Ode to Ovulation

The monthly call to fertility is exhilarating, but in our house, we’ve come to eye it with suspicion.

My husband was kind enough to print out this article from the New York Times for me yesterday. The author, John Tierney, discusses one of my favorite topics, the invisible powers possessed by ovulating women, and highlights a recent study from Florida State University. Researchers found that men in a committed relationship tend to subconsciously downplay the attractiveness of ovulating women they do not know—thus, in theory, driving away temptation.

My husband brought me this article because he knows I love all things related to ovulation. (I owe it so much! Of course I love it.) But secretly I wonder if he was simply drawn to the title, “The Threatening Scent of Fertile Women.” The study examined how men are threatened by ovulating women that they aren’t sleeping with. But I’m here to say those researchers missed an opportunity. They could have thrown in a few couples and examined how men are threatened by ovulating women they are sleeping with. That’s how it goes in my house anyway.

If you haven’t noticed this already, ladies, ovulation is a rush. Somewhere near the halfway point of our monthly cycle, our hormones finally start playing a happy song. The rage-to-tears roller coaster of menstruation is shut down temporarily, the clouds part, and out comes the marching band. This is powerful stuff, especially for us introverts. I’d set my whole social calendar by it if I could.

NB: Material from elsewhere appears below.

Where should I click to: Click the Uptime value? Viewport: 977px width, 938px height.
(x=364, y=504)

Most of the time, stringing together words into a sentence suitable for the spoken word is a real chore. I have a hard time even making conversation with the guy making my sandwich at Thundercloud’s. I slouch my way through life, the Hunchbackette of Austin, periodically swinging my arm up over my head so I can scratch at my dandruff like Aly Sheedy’s character in The Breakfast Club.

But once a month, all this changes. The Friendly Dental Assistant in the Sky lifts the heavy lead blanket off of me, X-rays complete, and suddenly I’m free. Words come easily to my lips. There’s a spring in my step. I turn the radio up, and my 37-year-old, mother-of-three self actually thinks it sounds like fun to go dancing downtown at one of those obnoxious dance clubs filled with 18 year olds and fake smoke.

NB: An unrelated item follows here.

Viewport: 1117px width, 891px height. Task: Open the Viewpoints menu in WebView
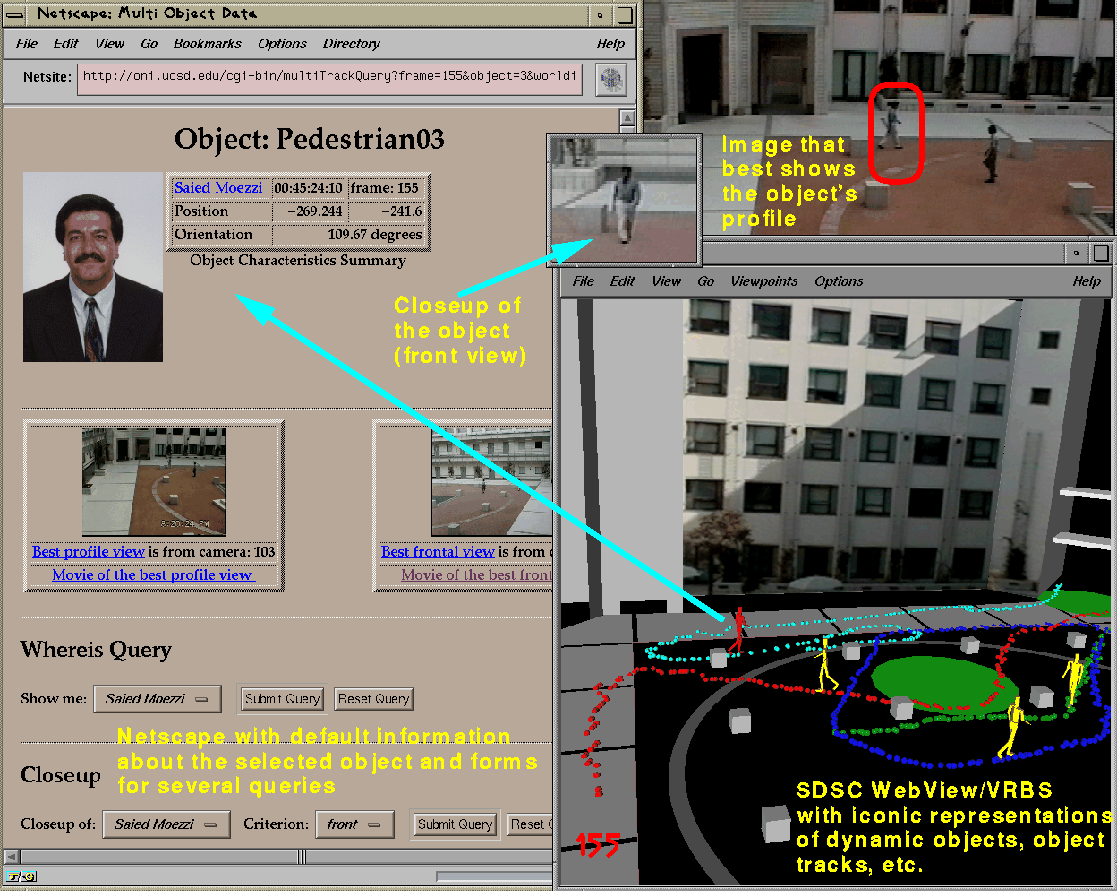coord(764,282)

And then there’s the grocery store. Most of the time, the grocery store is a completely non-exciting place to be (especially in the center aisles, we all know how we feel about all that preserved food). But when I’m ovulating, it’s another story altogether. I am not the most observant person, but even I see it, the heads turning, the looks. I’m not saying it’s a Katy Perry reception or anything, but it’s there. I can feel it. I almost feel like I have superpowers, like if I wanted (and knew what I was doing), I could make people—OK, men—do something. I’m not sure what. Something Marilyn Monroe would do. (And I most definitely do not look like Marilyn Monroe.)

I love that there’s this thing, this thing that no one really knows about or talks about, but it’s there. I love that women have it, and it connects us to the earth, and to our mothers, and to our children, and to our lovers. It’s very girl-power, but not in a dumb way—in a very real way. I love that it’s ruled by the moon. (We women, like the oceans, are moved by the moon.) Our hormones rise and fall according to a cycle, just like the moon travels around the earth, just like the earth travels around the sun, just like the plants change and grow throughout the seasons. Men are connected to the natural world as well, but not as directly as we women are.

At home, when ovulation comes, I warn my husband. He already knows, of course. But that’s another part of him, the part that knows. So I warn his brain. Basically, his brain and my brain are hatching out a plan, every month, to avoid baby #4. We have back-up plans. We have exit strategies. We have essential supplies stashed in strategic strongholds. We have emergency evac drills with maps on the wall. So far, it’s working. But since our children weren’t planned (by us anyway), we have a healthy understanding of how sometimes, life doesn’t take orders. It takes charge.

And so we make our plans, but still we wonder. Will that last chair at our dining room table that seats six eventually be filled? Will my husband’s early predictions that we would end up with four kids ultimately prove correct? Now, don’t get me wrong. I definitely do not want to get pregnant again. I’m 37 and I’ve had three kids. I won’t go into the details (you’re welcome), but this body is hanging on by a thread. Another pregnancy might send me over the edge. But when ovulation comes and I tell my husband that it’s almost like I can feel baby #4 out there, somewhere, we both get worried at the sound of my words. My brain may not want to get pregnant, but in those moments it seems another part of me absolutely does. Namely, I guess, my ovaries. And for husbands and wives alike, the power of the ovaries can be downright threatening.